___ Supplied text ___
# Lake Tahoe Vacation Resort



## epcmart (Nov 18, 2015)

SFX just called me offering a 2BR L/O unit 12/25-01/01 in exchange of my Ridge Studio president's wk.
I'm have till tomorrow to confirm since this was not my primary match.

I checked tripadvisor reviews as well as TUG resort reviews which are somewhat dated and common complaints of construction inconvenience from recent renovations.

Does anyone have any recent experience at this resort?
Any unit/building with nice lake view?
From reviews it sounds like they are pretty pushy for sales presentations, what can I get if I agree to attend one?

We have never stayed in Tahoe for a whole week even though we are from the bay area, always a weekend trip to common places. We plan to take kids 8 & 11 to a two day ski school. Any input on ski lessons as well as other activities in the area is appreciated.


----------



## epcmart (Nov 18, 2015)

*anyone..??*

with input on this one..??


----------



## johnrsrq (Nov 18, 2015)

epcmart said:


> with input on this one..??



Sorry it's been a few years. The Lockout units were nice. I had my son and girlfriend stay there recently and he only mentioned the lake being so low/ receded from our previous trips.  I did not have any pushy sales rep's and he hadn't mentioned anything to me. They all seemed quite friendly and laid back.

The units were decent and the facilities ok as it was during the sking season in 2011. If you go, feedback would be appreciated. gl.


----------



## jlp879 (Nov 18, 2015)

I say anytime you are getting a two bedroom unit for giving up a studio is a good trade.  

I see you are giving up a studio at Ridge Tahoe.  Lake Tahoe Vacation Resort is in town while your resort is up on the Kingsbury Grade, so just by staying in town you will have a different experience.  There are lots of great restaurants within walking distance of where you are staying.  

I have not stayed at this resort.  I have friends who own here.  They love it.  I know it also has an indoor pool, which is a nice feature for kids.  It is on the lake, so even it winter, it will be nice to walk along the beach and take in the sights there.  I wouldn't think view would matter too much in winter.  

I wouldn't do the presentation, personally, not worth my time.  

As for ski school, I'd recommend Heavenly, which is the closest ski area to this resort.  Kirkwood is also great, but an extra drive, so just stay in town.  If the parents don't care where they ski or whether they ski, then Heavenly is the easiest.   

If your kids are beginners, the meeting place for them will be the Heavenly gondola (in the center of town, not the tram) so that is pretty convenient for you to drop them off.  They do a great job of their ski school.  Heavenly also offers on hill sledding, zip lining, and other recreational activities such as tubing and snow biking.  At the gondola base is an outdoor ice rink and movie theater.
___
» To-do list
• A. Decide whether each statement agrees with the Lake Tahoe resort thread above: (i) Lake Tahoe Vacation Resort sits up on the Kingsbury Grade; (ii) the resort has an indoor pool; (iii) Kirkwood is the closest ski area to the resort. Answer yes or no for each and quote the deciding words from the thread.
• B. Extend the Lake Tahoe resort thread above, picking up right after its final sentence.
___ Data shown ___
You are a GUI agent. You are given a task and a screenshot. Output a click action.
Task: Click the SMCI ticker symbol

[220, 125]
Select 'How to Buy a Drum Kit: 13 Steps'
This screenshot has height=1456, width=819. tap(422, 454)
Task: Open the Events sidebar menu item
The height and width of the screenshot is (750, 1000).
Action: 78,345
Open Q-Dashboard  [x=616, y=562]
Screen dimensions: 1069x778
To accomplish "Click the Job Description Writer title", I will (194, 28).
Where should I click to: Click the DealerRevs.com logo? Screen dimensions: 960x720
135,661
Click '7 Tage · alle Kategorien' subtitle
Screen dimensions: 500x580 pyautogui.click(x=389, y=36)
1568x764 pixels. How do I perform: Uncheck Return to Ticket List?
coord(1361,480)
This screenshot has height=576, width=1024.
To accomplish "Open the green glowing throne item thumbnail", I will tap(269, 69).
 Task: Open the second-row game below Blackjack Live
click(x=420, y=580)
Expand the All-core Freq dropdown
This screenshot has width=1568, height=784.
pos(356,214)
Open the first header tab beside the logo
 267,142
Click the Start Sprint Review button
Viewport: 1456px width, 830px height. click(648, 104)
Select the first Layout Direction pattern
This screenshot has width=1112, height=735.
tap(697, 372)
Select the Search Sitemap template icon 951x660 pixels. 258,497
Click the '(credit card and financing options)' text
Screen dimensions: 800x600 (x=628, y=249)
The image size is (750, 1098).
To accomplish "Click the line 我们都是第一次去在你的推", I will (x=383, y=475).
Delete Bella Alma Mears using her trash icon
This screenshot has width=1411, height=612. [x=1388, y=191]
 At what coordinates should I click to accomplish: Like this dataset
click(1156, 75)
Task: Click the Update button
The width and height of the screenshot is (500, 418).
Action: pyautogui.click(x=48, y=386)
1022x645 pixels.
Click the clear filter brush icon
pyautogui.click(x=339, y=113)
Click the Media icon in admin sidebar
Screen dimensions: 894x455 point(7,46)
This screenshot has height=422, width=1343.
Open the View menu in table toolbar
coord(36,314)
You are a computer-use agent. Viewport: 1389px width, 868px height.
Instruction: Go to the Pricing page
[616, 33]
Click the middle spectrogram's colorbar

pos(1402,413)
___
» Answers
• A.
(i) No: "Lake Tahoe Vacation Resort is in town while your resort is up on the Kingsbury Grade"
(ii) Yes: "I know it also has an indoor pool, which is a nice feature for kids."
(iii) No: "As for ski school, I'd recommend Heavenly, which is the closest ski area to this resort."

• B.
On your own you can try snowshoeing on one of the many local hiking trails.  There is a lot to keep your family occupied for a week.  I think it is a terrific exchange!


----------



## epcmart (Nov 18, 2015)

*Thanks Janice...I took it..!!*



jlp879 said:


> I say anytime you are getting a two bedroom unit for giving up a studio is a good trade.
> 
> I see you are giving up a studio at Ridge Tahoe.  Lake Tahoe Vacation Resort is in town while your resort is up on the Kingsbury Grade, so just by staying in town you will have a different experience.  There are lots of great restaurants within walking distance of where you are staying.
> 
> ...



...even though it wasn't a straight exchange, i.e. I had to pay for one level upgrade (being Diamond, I get one free upgrade) but I too think it's a good deal. Last winter my wife made a comment in passing that we should stay in this resort, I guess we are checking it out this winter. I will post a review...stay tuned.

Also, thanks for the other tips about skiing lessons. Kids are excited.


----------



## epcmart (Nov 18, 2015)

*Thanks.*



johnrsrq said:


> Sorry it's been a few years. The Lockout units were nice. I had my son and girlfriend stay there recently and he only mentioned the lake being so low/ receded from our previous trips.  I did not have any pushy sales rep's and he hadn't mentioned anything to me. They all seemed quite friendly and laid back.
> 
> The units were decent and the facilities ok as it was during the sking season in 2011. If you go, feedback would be appreciated. gl.



I will,post a review after my stay.


----------



## classiclincoln (Nov 19, 2015)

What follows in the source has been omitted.